De minister van Binnenlandse Zaken en Koninkrijksrelaties,
Gelet op artikel 20, tweede lid, van de Invoeringswet openbare lichamen Bonaire, Sint Eustatius en Saba;
Besluit:
ARTIKEL I
In artikel 1, eerste lid, van het Werktijdenbesluit ambtenaren BES wordt ‘ten hoogste 40 uur per week’ vervangen door: ten hoogste 39,5 uur per week.
ARTIKEL II
Aan artikel 2 van het Bezoldigingsbesluit ambtenaren BES wordt een lid toegevoegd, luidende:
ARTIKEL III
Het Rechtspositiebesluit eilandgedeputeerden en eilandraadsleden BES wordt als volgt gewijzigd:
A
In artikel 1, eerste, tweede en derde lid, wordt ‘van USD’ telkens vervangen door: van ten hoogste USD.
B
In artikel 1, eerste, tweede en derde lid, wordt ‘een schadeloosstelling’ telkens door: een vergoeding voor hun werkzaamheden.
C
In artikel 1, vierde en vijfde lid, wordt ‘de schadeloosstelling’ telkens vervangen door: de vergoeding voor de werkzaamheden.
D
In artikel 1a wordt ‘artikel 1, eerste of tweede lid’ vervangen door: eerste, tweede of derde lid.
E
In artikel 2, vierde lid, wordt ‘de schadeloosstelling’ vervangen door: de bezoldiging.
F
In artikel 5 wordt ‘120, tweede lid, en 121’ vervangen door: 120, vierde lid, 121 en 233, derde lid, onder b.
ARTIKEL IV
In artikel 24 van het Besluit rechtspositie korps politie BES wordt ‘Het Besluit functioneringsgesprekken BES’ vervangen door: Het bepaalde bij of krachtens artikel 15, zesde lid, van
de Wet materieel ambtenarenrecht BES.
ARTIKEL V
Deze regeling treedt, behoudens artikel III, onderdeel A, in werking met ingang van de dag na de dagtekening van de Staatscourant
waarin zij wordt geplaatst en werkt terug tot en met 10 oktober 2010. Artikel III, onderdeel A, treedt in werking met ingang
van 10 maart 2011.
ARTIKEL VI
Deze regeling wordt aangehaald als: Tweede aanpassingsregeling BES-besluiten BZK.
TOELICHTING
Algemeen
In de onderhavige regeling worden enkele algemene maatregelen van bestuur van Nederlands-Antilliaanse oorsprong gewijzigd.

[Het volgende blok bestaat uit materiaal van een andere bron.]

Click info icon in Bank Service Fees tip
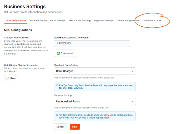Screen dimensions: 181x134 coord(57,85)
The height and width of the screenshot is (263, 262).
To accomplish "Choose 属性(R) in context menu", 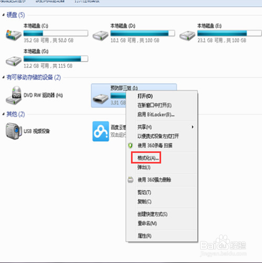I will 144,236.
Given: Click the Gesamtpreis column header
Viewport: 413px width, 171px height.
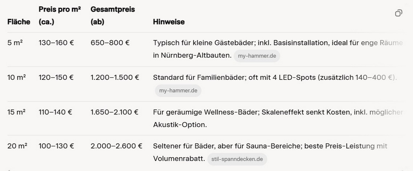Looking at the screenshot, I should (113, 16).
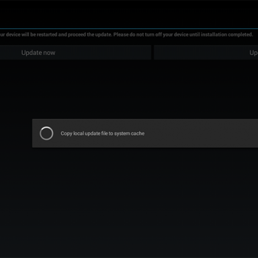Viewport: 258px width, 258px height.
Task: Click blank space right of Update now label
Action: [103, 52]
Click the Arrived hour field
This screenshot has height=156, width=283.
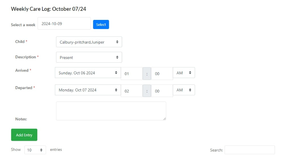click(132, 74)
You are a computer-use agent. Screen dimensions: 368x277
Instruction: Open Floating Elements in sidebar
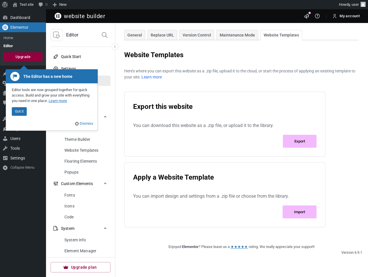point(81,161)
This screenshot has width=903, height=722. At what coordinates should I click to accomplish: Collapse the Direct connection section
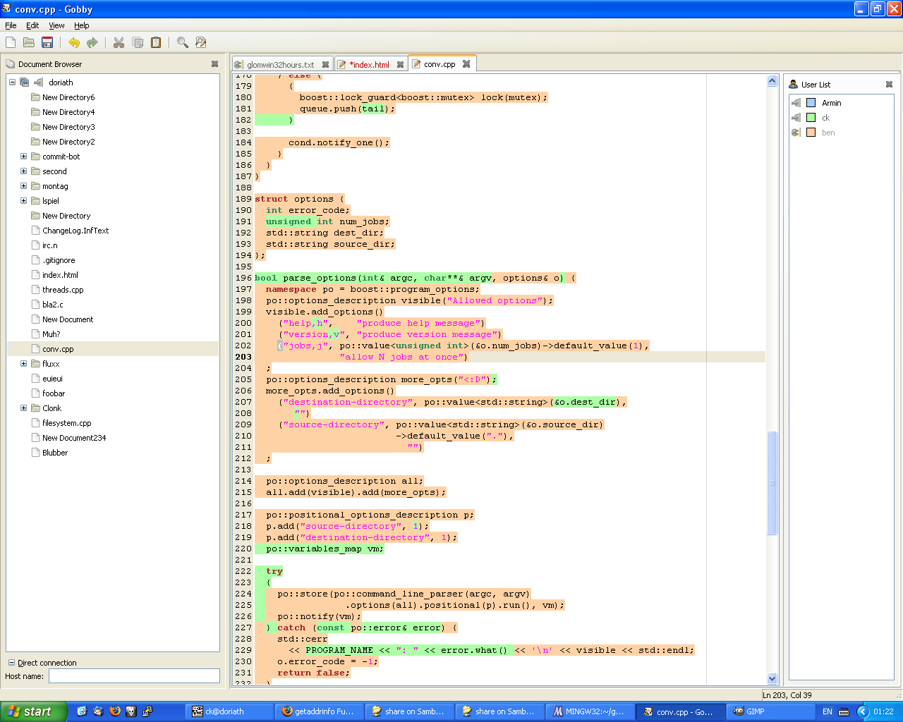coord(11,663)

Tot algemene maatregel van bestuur omgevormde regelingen van Antilliaanse oorsprong kunnen op grond van artikel 20, tweede
lid, van de Invoeringswet openbare lichamen Bonaire, Sint Eustatius en Saba bij ministeriële regeling algemene maatregelen
van bestuur worden gewijzigd voor zover dit noodzakelijk is voor de toepassing van die regelingen of ter voorkoming van onaanvaardbare
gevolgen. De aanpassingen in artikel I en II, eerste lid, voldoen aan het urgentiecriterium. De overige onderdelen van de
regeling betreffen technische wijzigingen en correctie van kleine fouten die noodzakelijk zijn voor de toepassing van de desbetreffende
regelingen.
Artikel I (wijziging van het Werktijdenbesluit ambtenaren BES)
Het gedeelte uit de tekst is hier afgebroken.